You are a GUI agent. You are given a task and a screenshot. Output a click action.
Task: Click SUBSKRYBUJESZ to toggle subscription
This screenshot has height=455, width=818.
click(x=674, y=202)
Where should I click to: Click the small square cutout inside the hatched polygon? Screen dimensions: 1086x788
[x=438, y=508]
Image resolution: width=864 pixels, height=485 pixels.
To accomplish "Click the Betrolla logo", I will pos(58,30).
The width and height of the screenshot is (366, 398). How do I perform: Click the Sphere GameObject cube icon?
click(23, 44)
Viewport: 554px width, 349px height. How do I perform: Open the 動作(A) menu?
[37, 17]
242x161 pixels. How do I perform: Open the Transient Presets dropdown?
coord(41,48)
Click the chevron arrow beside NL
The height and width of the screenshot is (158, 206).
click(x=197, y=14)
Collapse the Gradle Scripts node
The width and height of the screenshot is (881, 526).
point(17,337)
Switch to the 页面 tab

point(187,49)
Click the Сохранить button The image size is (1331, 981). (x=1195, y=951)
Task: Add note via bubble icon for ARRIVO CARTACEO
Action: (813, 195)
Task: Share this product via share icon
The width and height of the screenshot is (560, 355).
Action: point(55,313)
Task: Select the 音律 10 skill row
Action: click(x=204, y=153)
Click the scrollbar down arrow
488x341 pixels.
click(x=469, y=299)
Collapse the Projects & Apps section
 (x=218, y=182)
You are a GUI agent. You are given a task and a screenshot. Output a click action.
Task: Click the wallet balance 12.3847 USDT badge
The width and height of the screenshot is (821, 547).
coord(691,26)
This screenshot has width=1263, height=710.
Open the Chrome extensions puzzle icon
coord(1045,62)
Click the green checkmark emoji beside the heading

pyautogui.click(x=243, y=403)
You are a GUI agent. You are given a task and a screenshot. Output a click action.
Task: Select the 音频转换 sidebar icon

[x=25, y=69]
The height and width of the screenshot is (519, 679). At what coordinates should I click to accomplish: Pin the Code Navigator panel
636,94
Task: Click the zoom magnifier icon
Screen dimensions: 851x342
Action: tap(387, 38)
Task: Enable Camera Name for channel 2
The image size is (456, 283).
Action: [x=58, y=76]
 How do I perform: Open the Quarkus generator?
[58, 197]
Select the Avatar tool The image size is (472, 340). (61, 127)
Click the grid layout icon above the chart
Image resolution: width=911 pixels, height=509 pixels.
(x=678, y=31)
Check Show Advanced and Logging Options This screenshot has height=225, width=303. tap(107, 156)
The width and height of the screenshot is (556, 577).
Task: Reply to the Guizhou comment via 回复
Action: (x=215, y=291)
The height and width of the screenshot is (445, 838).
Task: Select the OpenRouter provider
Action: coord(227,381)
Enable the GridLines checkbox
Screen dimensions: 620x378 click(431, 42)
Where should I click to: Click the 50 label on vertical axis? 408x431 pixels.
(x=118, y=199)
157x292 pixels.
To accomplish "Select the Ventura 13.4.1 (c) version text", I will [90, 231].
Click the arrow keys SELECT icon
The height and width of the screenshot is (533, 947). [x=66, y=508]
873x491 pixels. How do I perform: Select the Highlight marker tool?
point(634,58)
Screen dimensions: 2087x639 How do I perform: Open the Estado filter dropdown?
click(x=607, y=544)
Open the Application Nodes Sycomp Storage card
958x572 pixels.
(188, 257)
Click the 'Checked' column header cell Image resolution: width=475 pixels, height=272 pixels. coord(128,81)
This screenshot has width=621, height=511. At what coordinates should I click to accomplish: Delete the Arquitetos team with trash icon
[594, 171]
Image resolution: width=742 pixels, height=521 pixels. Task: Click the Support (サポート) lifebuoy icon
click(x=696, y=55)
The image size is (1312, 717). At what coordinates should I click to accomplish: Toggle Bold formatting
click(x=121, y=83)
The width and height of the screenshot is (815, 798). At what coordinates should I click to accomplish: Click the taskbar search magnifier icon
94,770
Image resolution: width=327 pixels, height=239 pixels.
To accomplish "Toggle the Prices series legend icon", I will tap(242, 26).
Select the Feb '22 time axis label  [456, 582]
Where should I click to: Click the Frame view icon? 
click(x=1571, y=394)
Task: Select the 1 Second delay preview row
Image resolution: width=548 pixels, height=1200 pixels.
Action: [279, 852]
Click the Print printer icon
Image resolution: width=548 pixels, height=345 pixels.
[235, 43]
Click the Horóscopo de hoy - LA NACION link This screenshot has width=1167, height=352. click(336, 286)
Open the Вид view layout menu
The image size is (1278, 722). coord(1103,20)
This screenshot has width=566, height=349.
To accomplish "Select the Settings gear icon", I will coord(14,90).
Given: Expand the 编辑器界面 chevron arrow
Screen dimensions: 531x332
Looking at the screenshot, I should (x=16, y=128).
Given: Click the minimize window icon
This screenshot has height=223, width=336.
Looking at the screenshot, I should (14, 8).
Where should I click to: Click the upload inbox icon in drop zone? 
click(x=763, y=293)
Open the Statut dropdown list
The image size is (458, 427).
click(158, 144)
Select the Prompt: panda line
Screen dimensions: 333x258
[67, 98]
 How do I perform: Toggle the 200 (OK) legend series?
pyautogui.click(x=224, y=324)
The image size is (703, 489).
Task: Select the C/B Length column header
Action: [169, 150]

————————

- **What is needed**
Can you rewrite all of the material above with "GUI agent" replaced by "desktop assistant" wherever it appears, leaving everything else unchanged?

- **Final answer**
You are a desktop assistant. You are given a task and a screenshot. Output a click action.
Task: Click SUBSKRYBUJESZ to toggle subscription
This screenshot has height=455, width=818.
click(x=674, y=202)
Where should I click to: Click the small square cutout inside the hatched polygon? Screen dimensions: 1086x788
[x=438, y=508]
Image resolution: width=864 pixels, height=485 pixels.
To accomplish "Click the Betrolla logo", I will pos(58,30).
The width and height of the screenshot is (366, 398). How do I perform: Click the Sphere GameObject cube icon?
click(23, 44)
Viewport: 554px width, 349px height. How do I perform: Open the 動作(A) menu?
[37, 17]
242x161 pixels. How do I perform: Open the Transient Presets dropdown?
coord(41,48)
Click the chevron arrow beside NL
The height and width of the screenshot is (158, 206).
click(x=197, y=14)
Collapse the Gradle Scripts node
The width and height of the screenshot is (881, 526).
point(17,337)
Switch to the 页面 tab

point(187,49)
Click the Сохранить button The image size is (1331, 981). (x=1195, y=951)
Task: Add note via bubble icon for ARRIVO CARTACEO
Action: (813, 195)
Task: Share this product via share icon
The width and height of the screenshot is (560, 355).
Action: point(55,313)
Task: Select the 音律 10 skill row
Action: click(x=204, y=153)
Click the scrollbar down arrow
488x341 pixels.
click(x=469, y=299)
Collapse the Projects & Apps section
 (x=218, y=182)
You are a desktop assistant. You are given a task and a screenshot. Output a click action.
Task: Click the wallet balance 12.3847 USDT badge
The width and height of the screenshot is (821, 547).
coord(691,26)
This screenshot has width=1263, height=710.
Open the Chrome extensions puzzle icon
coord(1045,62)
Click the green checkmark emoji beside the heading

pyautogui.click(x=243, y=403)
You are a desktop assistant. You are given a task and a screenshot. Output a click action.
Task: Select the 音频转换 sidebar icon

[x=25, y=69]
The height and width of the screenshot is (519, 679). At what coordinates should I click to accomplish: Pin the Code Navigator panel
636,94
Task: Click the zoom magnifier icon
Screen dimensions: 851x342
Action: tap(387, 38)
Task: Enable Camera Name for channel 2
The image size is (456, 283).
Action: [x=58, y=76]
 How do I perform: Open the Quarkus generator?
[58, 197]
Select the Avatar tool The image size is (472, 340). (61, 127)
Click the grid layout icon above the chart
Image resolution: width=911 pixels, height=509 pixels.
(x=678, y=31)
Check Show Advanced and Logging Options This screenshot has height=225, width=303. tap(107, 156)
The width and height of the screenshot is (556, 577).
Task: Reply to the Guizhou comment via 回复
Action: (x=215, y=291)
The height and width of the screenshot is (445, 838).
Task: Select the OpenRouter provider
Action: coord(227,381)
Enable the GridLines checkbox
Screen dimensions: 620x378 click(431, 42)
Where should I click to: Click the 50 label on vertical axis? 408x431 pixels.
(x=118, y=199)
157x292 pixels.
To accomplish "Select the Ventura 13.4.1 (c) version text", I will [90, 231].
Click the arrow keys SELECT icon
The height and width of the screenshot is (533, 947). [x=66, y=508]
873x491 pixels. How do I perform: Select the Highlight marker tool?
point(634,58)
Screen dimensions: 2087x639 How do I perform: Open the Estado filter dropdown?
click(x=607, y=544)
Open the Application Nodes Sycomp Storage card
958x572 pixels.
(188, 257)
Click the 'Checked' column header cell Image resolution: width=475 pixels, height=272 pixels. coord(128,81)
This screenshot has width=621, height=511. At what coordinates should I click to accomplish: Delete the Arquitetos team with trash icon
[594, 171]
Image resolution: width=742 pixels, height=521 pixels. Task: Click the Support (サポート) lifebuoy icon
click(x=696, y=55)
The image size is (1312, 717). At what coordinates should I click to accomplish: Toggle Bold formatting
click(x=121, y=83)
The width and height of the screenshot is (815, 798). At what coordinates should I click to accomplish: Click the taskbar search magnifier icon
94,770
Image resolution: width=327 pixels, height=239 pixels.
To accomplish "Toggle the Prices series legend icon", I will tap(242, 26).
Select the Feb '22 time axis label  [456, 582]
Where should I click to: Click the Frame view icon? 
click(x=1571, y=394)
Task: Select the 1 Second delay preview row
Image resolution: width=548 pixels, height=1200 pixels.
Action: [279, 852]
Click the Print printer icon
Image resolution: width=548 pixels, height=345 pixels.
[235, 43]
Click the Horóscopo de hoy - LA NACION link This screenshot has width=1167, height=352. click(336, 286)
Open the Вид view layout menu
The image size is (1278, 722). coord(1103,20)
This screenshot has width=566, height=349.
To accomplish "Select the Settings gear icon", I will coord(14,90).
Given: Expand the 编辑器界面 chevron arrow
Screen dimensions: 531x332
Looking at the screenshot, I should (x=16, y=128).
Given: Click the minimize window icon
This screenshot has height=223, width=336.
Looking at the screenshot, I should (14, 8).
Where should I click to: Click the upload inbox icon in drop zone? 
click(x=763, y=293)
Open the Statut dropdown list
The image size is (458, 427).
click(158, 144)
Select the Prompt: panda line
Screen dimensions: 333x258
[67, 98]
 How do I perform: Toggle the 200 (OK) legend series?
pyautogui.click(x=224, y=324)
The image size is (703, 489).
Task: Select the C/B Length column header
Action: [169, 150]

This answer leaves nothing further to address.